Preço R$ 79,90 (336 págs.); R$ 34,90 (ebook) Autoria Bruno Ribeiro Editora Alfaguara

Poucas coisas assombram mais o Brasil do que o espectro da propriedade. A terra, o sobrenome, a riqueza acumulada: aquilo que garante continuidade para alguns costuma produzir violência e exclusão para outros.

Em "O Dono e o Mal", Bruno Ribeiro transforma esse discernimento em um romance de fôlego raro na literatura brasileira contemporânea.

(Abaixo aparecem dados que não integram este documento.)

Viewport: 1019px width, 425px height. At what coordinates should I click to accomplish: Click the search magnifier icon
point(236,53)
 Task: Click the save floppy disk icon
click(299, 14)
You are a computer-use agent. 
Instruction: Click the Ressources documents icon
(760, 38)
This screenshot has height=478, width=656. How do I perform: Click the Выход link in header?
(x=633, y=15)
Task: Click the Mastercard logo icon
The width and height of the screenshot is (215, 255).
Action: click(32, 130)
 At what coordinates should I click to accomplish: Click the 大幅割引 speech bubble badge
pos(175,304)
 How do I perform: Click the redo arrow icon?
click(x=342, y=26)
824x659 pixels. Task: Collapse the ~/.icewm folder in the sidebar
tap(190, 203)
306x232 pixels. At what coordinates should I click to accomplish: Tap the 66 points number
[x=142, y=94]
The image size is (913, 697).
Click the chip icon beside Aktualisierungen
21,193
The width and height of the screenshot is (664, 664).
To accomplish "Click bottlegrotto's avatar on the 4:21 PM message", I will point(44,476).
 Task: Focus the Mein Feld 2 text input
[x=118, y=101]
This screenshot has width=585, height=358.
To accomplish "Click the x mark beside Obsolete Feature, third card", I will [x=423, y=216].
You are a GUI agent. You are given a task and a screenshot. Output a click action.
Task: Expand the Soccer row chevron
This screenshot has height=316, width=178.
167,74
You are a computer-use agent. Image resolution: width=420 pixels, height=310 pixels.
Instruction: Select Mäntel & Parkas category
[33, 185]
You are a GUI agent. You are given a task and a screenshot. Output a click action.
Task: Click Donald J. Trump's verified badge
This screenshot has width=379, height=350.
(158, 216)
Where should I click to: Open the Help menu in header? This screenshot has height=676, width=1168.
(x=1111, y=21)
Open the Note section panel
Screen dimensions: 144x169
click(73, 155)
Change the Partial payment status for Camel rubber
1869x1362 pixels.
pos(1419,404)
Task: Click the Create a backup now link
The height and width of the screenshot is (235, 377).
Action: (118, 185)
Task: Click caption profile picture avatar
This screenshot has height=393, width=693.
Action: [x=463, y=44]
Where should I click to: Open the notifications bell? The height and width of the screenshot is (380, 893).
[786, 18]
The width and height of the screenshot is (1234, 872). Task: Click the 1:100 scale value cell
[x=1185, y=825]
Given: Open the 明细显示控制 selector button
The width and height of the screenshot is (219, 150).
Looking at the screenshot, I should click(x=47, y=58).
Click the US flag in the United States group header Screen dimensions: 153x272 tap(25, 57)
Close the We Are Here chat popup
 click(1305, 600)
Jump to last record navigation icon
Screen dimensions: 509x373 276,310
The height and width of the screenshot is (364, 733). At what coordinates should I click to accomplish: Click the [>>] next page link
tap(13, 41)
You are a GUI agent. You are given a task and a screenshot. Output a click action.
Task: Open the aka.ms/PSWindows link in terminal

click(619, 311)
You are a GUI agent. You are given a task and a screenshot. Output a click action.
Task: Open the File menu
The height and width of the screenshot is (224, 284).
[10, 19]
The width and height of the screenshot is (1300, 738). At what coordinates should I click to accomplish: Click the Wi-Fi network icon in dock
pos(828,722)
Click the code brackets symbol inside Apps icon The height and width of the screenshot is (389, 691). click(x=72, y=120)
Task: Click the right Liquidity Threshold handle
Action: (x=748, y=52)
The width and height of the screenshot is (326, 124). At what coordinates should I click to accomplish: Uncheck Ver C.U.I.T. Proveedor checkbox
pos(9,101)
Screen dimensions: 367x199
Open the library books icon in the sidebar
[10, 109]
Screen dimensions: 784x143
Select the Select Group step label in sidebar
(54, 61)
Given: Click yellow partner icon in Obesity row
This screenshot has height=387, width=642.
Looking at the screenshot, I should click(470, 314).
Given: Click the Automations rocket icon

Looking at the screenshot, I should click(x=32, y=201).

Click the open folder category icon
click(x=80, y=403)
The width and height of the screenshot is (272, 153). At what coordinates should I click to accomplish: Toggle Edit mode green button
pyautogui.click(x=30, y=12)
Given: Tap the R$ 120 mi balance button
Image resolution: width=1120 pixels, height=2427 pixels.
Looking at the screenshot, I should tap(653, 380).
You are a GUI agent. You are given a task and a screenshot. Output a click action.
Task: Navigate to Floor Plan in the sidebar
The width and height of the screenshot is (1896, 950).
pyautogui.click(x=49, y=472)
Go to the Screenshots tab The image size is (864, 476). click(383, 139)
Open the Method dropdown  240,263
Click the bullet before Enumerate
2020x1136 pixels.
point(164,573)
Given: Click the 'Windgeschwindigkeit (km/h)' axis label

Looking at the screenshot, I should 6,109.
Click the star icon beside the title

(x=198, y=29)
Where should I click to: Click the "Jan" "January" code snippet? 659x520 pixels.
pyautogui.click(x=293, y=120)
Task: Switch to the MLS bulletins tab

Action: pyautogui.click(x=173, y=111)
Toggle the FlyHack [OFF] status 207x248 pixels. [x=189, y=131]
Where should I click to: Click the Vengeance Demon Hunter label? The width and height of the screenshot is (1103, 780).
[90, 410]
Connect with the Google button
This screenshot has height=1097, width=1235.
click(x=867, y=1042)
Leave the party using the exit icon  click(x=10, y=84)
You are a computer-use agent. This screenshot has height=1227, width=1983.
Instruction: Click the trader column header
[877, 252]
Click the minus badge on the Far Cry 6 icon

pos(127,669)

Ao acompanhar a trajetória da família Santos Assumpção ao longo de décadas, o autor constrói uma saga familiar, um romance histórico e uma narrativa de horror que têm como objeto comum a formação do Brasil.

A trama parte de um gesto simples de transmissão patrimonial. Após a gravidez acidental da adolescente Valéria, filha mais nova da família, de um garoto rico, os poderosos Lucena Neumann oferecem um antigo boteco como forma de resolver o escândalo. A propriedade se transforma no restaurante Recanto Feliz.

Mas o que parece uma negociação privada logo revela algo maior: em "O Dono e o Mal", quase toda herança carrega uma história de violência.

Batista, o patriarca dos Santos Assumpção, participa da construção da Transamazônica durante a ditadura, passa pelo presídio de Ilha Grande e é recrutado para atuar como matador a serviço do regime militar. Soledade, sua companheira, é entregue para trabalhar na casa de uma família rica e engravida do herdeiro. O filho dessa relação, Genival, cresce marcado pela exclusão.

Já Graciliano, filho de Batista, reproduz a violência do pai ao se tornar um poderoso traficante no Rio de Janeiro. Em todos os casos, o que está em jogo não é apenas o destino individual dos personagens, mas aquilo que recebem e transmitem, as forças históricas que muito os superam.

Ribeiro parece interessado em investigar como a violência atravessa gerações, muda de aparência e encontra novos hospedeiros, numa lógica de posse, mas também de possessão demoníaca.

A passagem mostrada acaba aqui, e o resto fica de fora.